### [EXERCISES TO COMPLETE]
[A] In the post about the Penn State prayer, what actions does the speech proposed for Ron Brown urge its listeners to take? List each one.
[B] Can you pick up the post about the Penn State prayer after its final line and keep it going?

### [GIVEN PASSAGE]

☆ ☆ ☆

May the truth be known, may justice be known. May you protect the victims…

Yeah, that was helpful…

God, I know those little boys getting anally raped and blown by an old man was part of your Master Plan, but can you please make sure they learn what being a Man is like by watching our teams beat the shit out of each other?

The Moment of Silence that went along with the prayer wasn’t only useless — it sent the wrong message. The last thing Penn State should want right now is more silence. They need a Moment of Complete Bedlam.

Why bother with the prayer in the first place? What purpose did it serve other than to let a bunch of people who feel helpless pretend like they’re doing something that’s making a difference?

Because that’s all this was. A chance for the teams to take the pressure and spotlight off of themselves, instead of rallying around the cause of trying to stop this sort of child abuse from ever happening again.

(Side note: What would’ve happened if any of those athletes were openly non-Christian and didn’t take part in the prayer out of principle? Would that have been portrayed as a rebuke against the victims?)

Here’s what Ron Brown could’ve said to the teams — and the crowd of over 100,000 — that would’ve made a real difference — instead of the worthless tripe that came out instead:

We’ve been through a lot this past week, but it’s nothing compared to what Jerry Sandusky’s victims have been through. We can never let something like this happen again.

If any of you ever sees abuse taking place — on the field, off the field, after you graduate — it doesn’t matter who the abuser is, go to the police immediately.

If you’re ever the victim of such abuse, please tell someone you trust what happened. It doesn’t matter what you think about the person who did it to you, and no one will ever think less of you for turning them in.

If you had nothing to do with the situation but you still want to help, well, we need more people like you. Please encourage your fans, friends, and family members to make a donation to a child abuse prevention organization.

That will do more for these children that our god ever can.

That would’ve taken real courage to say, so I’m not surprised we didn’t hear anything even remotely resembling that before the game.

About Hemant Mehta

Hemant Mehta is the editor of Friendly Atheist, appears on the Atheist Voice channel on YouTube, and co-hosts the uniquely-named Friendly Atheist Podcast. You can read much more about him here.

☆ ☆ ☆

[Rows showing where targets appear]
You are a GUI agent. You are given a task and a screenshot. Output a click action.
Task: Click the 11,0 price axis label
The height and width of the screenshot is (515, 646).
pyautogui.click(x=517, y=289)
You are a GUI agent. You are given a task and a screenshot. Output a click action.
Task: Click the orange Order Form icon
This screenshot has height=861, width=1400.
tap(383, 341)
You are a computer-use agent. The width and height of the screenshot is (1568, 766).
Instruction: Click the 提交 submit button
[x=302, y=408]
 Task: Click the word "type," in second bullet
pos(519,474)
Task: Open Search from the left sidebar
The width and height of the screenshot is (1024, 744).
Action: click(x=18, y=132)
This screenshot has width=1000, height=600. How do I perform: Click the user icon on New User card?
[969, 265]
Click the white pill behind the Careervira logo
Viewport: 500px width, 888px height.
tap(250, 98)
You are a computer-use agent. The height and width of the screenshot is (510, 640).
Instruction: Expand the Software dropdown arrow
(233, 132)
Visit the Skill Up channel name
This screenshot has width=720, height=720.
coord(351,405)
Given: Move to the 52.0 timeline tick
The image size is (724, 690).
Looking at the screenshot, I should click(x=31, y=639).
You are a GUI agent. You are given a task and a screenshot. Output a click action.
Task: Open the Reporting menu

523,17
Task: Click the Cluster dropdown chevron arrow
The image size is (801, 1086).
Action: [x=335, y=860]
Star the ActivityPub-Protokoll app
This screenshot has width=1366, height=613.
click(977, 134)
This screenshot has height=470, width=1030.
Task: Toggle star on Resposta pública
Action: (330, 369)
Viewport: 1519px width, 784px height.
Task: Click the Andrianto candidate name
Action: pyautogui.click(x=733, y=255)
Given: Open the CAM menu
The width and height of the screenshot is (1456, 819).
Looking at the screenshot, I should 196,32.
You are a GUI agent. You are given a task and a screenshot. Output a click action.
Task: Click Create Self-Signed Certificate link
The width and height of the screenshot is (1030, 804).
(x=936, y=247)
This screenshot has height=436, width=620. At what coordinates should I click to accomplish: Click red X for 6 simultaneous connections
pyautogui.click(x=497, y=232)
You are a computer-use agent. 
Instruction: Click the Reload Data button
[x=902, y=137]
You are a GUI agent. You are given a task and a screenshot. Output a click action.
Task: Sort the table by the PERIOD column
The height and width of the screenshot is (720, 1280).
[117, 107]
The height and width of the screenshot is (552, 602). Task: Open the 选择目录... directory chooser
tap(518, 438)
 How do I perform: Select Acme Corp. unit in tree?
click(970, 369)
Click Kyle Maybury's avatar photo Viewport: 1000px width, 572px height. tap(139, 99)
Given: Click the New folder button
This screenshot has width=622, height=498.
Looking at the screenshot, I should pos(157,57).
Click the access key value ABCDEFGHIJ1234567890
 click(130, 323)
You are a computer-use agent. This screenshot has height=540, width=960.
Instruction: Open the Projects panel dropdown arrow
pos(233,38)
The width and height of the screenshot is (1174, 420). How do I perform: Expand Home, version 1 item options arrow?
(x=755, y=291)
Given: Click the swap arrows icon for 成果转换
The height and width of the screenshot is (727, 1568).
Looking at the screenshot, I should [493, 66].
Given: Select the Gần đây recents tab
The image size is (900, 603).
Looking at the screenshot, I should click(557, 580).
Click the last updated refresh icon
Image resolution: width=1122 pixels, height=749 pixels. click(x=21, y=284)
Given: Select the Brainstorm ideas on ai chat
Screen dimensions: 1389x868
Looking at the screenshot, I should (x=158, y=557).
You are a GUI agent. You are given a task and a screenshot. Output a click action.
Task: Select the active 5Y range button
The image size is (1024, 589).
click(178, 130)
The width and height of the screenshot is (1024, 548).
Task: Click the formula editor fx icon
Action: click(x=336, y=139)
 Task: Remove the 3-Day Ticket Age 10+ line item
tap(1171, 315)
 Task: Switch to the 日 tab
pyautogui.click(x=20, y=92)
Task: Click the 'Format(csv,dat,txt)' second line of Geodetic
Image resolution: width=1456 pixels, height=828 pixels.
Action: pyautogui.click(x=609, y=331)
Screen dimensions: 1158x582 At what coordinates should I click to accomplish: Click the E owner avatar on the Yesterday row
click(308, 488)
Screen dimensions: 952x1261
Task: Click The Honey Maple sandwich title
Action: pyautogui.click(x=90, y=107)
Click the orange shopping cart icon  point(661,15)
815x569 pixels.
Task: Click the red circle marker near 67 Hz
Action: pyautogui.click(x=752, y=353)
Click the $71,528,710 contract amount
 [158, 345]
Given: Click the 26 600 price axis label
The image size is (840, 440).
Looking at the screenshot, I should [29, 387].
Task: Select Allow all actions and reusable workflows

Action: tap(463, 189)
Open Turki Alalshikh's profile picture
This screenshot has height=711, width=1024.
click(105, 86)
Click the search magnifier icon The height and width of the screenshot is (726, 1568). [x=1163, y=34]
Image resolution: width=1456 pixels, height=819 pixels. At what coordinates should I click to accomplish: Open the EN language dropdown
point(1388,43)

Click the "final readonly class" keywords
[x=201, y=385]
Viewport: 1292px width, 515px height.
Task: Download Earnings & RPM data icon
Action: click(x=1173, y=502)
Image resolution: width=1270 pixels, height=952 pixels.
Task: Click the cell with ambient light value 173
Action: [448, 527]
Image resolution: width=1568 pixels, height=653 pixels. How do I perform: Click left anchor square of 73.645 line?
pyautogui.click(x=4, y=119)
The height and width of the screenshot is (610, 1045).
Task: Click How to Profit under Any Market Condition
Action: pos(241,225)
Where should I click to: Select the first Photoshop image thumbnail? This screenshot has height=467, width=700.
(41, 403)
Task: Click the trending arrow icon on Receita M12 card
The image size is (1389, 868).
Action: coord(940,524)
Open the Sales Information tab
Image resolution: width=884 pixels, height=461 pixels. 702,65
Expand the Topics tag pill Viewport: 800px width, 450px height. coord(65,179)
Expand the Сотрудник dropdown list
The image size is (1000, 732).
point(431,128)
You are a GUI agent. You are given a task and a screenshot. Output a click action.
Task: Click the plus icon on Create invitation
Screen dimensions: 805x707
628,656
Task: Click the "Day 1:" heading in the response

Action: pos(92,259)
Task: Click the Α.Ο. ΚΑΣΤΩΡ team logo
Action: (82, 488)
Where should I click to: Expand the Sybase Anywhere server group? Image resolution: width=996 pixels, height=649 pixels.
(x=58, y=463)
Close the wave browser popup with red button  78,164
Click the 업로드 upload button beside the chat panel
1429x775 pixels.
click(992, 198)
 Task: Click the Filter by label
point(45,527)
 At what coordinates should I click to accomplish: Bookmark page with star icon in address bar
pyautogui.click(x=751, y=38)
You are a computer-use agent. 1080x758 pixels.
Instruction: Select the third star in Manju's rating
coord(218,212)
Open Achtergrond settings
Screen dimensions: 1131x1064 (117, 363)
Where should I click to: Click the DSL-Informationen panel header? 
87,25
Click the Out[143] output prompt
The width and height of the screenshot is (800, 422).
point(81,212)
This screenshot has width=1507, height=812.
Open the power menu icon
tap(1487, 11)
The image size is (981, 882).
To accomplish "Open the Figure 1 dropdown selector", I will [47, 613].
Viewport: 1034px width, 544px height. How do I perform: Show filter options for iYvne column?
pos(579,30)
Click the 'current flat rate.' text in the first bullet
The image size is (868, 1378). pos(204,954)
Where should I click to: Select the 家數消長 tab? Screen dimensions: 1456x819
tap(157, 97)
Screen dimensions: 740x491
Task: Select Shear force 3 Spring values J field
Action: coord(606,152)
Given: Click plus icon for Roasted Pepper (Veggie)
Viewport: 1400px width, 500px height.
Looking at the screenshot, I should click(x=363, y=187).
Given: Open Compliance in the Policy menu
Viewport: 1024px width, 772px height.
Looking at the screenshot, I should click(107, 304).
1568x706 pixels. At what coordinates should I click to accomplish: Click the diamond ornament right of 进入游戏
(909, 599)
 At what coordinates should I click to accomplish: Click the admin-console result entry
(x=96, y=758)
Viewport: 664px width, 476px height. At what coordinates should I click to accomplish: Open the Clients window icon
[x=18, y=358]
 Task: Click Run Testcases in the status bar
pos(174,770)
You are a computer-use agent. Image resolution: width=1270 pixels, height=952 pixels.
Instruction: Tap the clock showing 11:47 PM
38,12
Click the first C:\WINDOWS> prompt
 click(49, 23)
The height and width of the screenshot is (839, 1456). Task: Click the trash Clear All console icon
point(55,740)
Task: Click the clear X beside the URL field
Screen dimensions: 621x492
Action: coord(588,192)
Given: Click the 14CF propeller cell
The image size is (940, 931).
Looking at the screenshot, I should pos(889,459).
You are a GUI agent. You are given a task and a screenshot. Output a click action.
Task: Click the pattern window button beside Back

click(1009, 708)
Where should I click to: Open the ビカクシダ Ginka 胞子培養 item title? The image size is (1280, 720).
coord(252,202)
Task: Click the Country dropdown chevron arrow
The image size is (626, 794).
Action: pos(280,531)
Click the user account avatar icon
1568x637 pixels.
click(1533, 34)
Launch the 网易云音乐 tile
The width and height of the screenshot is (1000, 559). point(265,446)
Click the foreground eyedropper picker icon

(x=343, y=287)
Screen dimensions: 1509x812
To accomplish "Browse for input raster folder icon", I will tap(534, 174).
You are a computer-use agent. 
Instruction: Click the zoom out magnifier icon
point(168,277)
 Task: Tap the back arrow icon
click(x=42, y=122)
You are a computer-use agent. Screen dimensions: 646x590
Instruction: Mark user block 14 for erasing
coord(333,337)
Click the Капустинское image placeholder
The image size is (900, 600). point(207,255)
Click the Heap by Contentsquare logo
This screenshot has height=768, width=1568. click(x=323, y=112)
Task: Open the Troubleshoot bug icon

☆ ☆ ☆

### [RESPONSE LIST]
[A]
- Go to the police immediately if you ever see abuse taking place, no matter who the abuser is.
- Tell someone you trust if you are ever the victim of such abuse.
- Encourage your fans, friends, and family members to donate to a child abuse prevention organization.

[B]
  • David Brown

    If the people associated with Penn State had any honour or even comprehended what has been done to these children they would wear blue and wear the shame.

    • Npittman82

      That’s exactly what they did, dumbass.

  • Anonymous

    Obviously your wording would be best, but even without that there are a bunch of alternative wordings that would still be a religious prayer that would be a LOT less tone deaf.

    Lord, we know you are in all places and in all hearts. We know we always ask for you to be with us in the game, to be with the fans, but we aren’t asking that today. We ask you Lord that you be with the victims of child abuse, to comfort and heal them. We ask you Lord to be with members of law enforcement, that justice come quickly to those who harm children. We ask you Lord to be with the volunteers of child advocacy organizations, who honor your name by helping your most beloved, the children. We have so much Lord, we humbly ask you to give to those who have not. Amen.

    So you can keep your prayer, but you can at least have the tiny decency to not make it all about you, “the game” and what your group of priviledged sports stars have “been through” but about the actual victims.

  • http://politicsandpucks.blogspot.com Mike Brownstein

    This is why I can’t watch football. Of course, No football star or coach would ever do anything wrong, and why should we question them? It’s that along with the hyper-religious people who get a platform that keep me away from it anymore.

    Btw, I think the Dead Kennedys put it best in the song “Jock-o-rama”: http://www.metrolyrics.com/jock-o-rama-lyrics-dead-kennedys.html

    • Npittman82

      You’re a loser. Go cut yourself or whatever you do to make yourself feel better. And by the way, dead kennedys suck.

      • http://politicsandpucks.blogspot.com Mike Brownstein

        My point is not about how I like the Dead Kennedys. The point is that football’s hyper-religious culture is obnoxious

  • Reginald Selkirk

    RE the Twitter quote from Jeff Greenfield:

    1) Pithy!  I love it.

    2) Who is Jeff Greenfield? Sorry, but I’ve never heard of him. Is he often this good? Is there something he has written I should read?

    • Labradogs1

      He used to be a news director on CNN. then was an on air personality for a short stint. Don’t know what he’s up to now.

  • http://twitter.com/jcravens42 Jayne Cravens

    “Here’s what Ron Brown could’ve said to the teams — and the crowd of over 100,000 — that would’ve made a real difference” You are *exactly* right. That is EXACTLY what should have been said. No one seems to be trying to change the culture of silence there!

    I’m not only outraged as a human being by what has happened happened – I’m outraged as a PR consultant, watching the ongoing, ridiculous missteps.

  • jamie

    give me a break.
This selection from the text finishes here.